**EXERCISE INSTRUCTIONS**. Run through the records and show each line that includes the string "agent".
[Start of Attachment]
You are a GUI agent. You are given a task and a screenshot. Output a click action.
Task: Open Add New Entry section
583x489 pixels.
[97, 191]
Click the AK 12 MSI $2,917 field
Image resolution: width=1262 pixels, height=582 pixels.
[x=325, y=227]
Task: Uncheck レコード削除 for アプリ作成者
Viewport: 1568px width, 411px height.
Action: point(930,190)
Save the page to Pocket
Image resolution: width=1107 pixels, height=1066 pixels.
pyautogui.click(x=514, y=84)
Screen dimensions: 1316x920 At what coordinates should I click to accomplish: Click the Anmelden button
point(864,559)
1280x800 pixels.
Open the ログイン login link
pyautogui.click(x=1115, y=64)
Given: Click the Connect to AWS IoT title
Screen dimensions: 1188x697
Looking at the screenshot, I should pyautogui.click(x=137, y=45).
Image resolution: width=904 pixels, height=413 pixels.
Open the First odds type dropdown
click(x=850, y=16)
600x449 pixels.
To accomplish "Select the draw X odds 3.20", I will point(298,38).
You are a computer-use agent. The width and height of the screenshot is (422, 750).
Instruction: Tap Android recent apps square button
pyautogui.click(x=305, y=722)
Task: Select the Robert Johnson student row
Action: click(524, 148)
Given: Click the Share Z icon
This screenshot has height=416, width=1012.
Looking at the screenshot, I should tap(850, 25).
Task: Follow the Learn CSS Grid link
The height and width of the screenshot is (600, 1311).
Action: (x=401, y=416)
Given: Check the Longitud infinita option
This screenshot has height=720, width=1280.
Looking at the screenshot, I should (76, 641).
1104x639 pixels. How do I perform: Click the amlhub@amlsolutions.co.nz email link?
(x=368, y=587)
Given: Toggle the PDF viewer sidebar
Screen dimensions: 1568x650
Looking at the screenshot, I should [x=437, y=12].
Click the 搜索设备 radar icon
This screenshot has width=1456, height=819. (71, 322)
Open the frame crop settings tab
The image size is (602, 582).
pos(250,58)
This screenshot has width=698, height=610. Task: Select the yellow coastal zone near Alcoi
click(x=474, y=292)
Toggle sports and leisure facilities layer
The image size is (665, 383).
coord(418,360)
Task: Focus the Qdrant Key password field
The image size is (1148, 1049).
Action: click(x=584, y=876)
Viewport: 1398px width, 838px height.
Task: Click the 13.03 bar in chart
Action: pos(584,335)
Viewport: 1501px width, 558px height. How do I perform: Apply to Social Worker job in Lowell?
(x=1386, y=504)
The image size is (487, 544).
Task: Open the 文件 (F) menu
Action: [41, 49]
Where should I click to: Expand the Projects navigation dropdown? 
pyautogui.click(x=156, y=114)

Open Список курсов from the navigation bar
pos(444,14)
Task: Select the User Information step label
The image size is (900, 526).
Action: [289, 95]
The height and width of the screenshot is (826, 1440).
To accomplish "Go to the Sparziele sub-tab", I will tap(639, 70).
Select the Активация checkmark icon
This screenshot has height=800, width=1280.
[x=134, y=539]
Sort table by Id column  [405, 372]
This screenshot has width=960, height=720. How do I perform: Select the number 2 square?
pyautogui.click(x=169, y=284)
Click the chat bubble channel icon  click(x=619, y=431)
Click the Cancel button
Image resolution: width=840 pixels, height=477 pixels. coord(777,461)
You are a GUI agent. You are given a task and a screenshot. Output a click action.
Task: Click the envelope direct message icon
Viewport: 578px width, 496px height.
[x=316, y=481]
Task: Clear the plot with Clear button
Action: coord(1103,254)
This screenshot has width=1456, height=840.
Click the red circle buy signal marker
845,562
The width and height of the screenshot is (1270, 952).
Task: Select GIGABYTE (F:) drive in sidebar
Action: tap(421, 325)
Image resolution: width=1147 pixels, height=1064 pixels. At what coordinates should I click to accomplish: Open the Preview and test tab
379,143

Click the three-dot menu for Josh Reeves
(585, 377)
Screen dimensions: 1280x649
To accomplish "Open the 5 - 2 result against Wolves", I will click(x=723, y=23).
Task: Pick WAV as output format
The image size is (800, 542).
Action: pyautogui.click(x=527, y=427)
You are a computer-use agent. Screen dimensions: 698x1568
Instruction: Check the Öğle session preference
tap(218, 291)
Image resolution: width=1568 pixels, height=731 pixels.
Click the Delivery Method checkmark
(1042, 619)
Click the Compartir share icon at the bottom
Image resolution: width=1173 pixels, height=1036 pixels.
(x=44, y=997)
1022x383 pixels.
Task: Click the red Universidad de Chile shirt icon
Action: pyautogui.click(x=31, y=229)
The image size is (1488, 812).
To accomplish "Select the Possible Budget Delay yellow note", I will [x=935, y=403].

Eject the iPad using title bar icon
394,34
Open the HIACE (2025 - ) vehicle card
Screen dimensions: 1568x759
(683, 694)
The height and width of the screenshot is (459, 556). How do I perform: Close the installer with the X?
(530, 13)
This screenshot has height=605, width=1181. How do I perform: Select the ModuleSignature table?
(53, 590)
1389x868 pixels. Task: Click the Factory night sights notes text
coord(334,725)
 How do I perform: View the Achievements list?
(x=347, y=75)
[End of Attachment]
**SOLUTION FOR THIS PROBLEM**.
You are a GUI agent. You are given a task and a screenshot. Output a click action.
You are a computer-use agent. The width and height of the screenshot is (422, 750).
You are a GUI agent. You are given a task and a screenshot. Output a click action.
You are a computer-use agent. Screen dimensions: 698x1568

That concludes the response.